On being selective: To have fewer, but better things

Organize + Tidying Up = Spark Joy
Whether it was a desire to have fewer things in our lives or merely say thank you and bid adieu to things that fail to "spark joy" – or that we no longer value – my wife and I both agreed that we needed less.

In recent years, our buying habits have changed. Rather than rush out to buy books, we've made better use of our local public library as a resource to check out books we've read about in The New York Times or garnered an interest in from seeing an author appear on Comedy Central's The Daily Show. And, our music purchases have shifted away from physical CDs to mp3s via iTunes, which we can play on our iPhones (and I still have a classic iPod I use at the gym). Plus, thanks to streaming movies and binge-watching TV series using Netflix, buying DVDs has become irrelevant. There's definitely an ease of portability that we are using to our advantage.

Now, our living room space is neither minimalist or lacking in abundance – just decluttered.

We used the occasion of a remodeling project to "declutter" our living room, following in the success of the decluttering superstar Marie Kondo, who has written a couple of best-sellers on the subject, including The Life-Changing Magic of Tidying Up: The Japanese Art of Decluttering and Organizing and Spark Joy: An Illustrated Master Class on the Art of Organizing and Tidying Up.

On a recent Sunday afternoon, we assessed four bookcases-worth of books as well as several hundred CDs and DVDs.

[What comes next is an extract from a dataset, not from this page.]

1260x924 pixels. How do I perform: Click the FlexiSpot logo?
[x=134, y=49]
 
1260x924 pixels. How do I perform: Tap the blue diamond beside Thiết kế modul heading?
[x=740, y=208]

Following Kondo's guideline, we "dumped" the contents of both collections – first our books and later our CDs and DVDs – in the middle of the living room floor and decided what could stay and what needed to go among our material excess of living.

Following Kondo's guidelines, it forced us to ask ourselves whether each object was achieving a purpose. Did it spark joy in our lives? I'm happy to report that things went much smoother than I anticipated. There were no tug-of-wars or endless debates about what to keep or what to let go. By the end of our back-to-back sessions, we had earmarked 55 books to donate to the Friends of the Oakland Public Library store and close to 100 CDs and DVDs to sell for credit at our favorite record store in Berkeley.

It's taken time, but we have become more selective about what we buy and own – following a trend of having fewer, but perhaps better, things. We no longer feel the need to rush out the first day an author publishes a new book or a music artist releases a new album to purchase it. Now, our trips to our favorite bookseller or record store are fewer but more meaningful.

If I've learned anything from this exercise, it's this: Having fewer things of a higher quality – things which we can adore and enjoy – is a decluttering philosophy unto itself.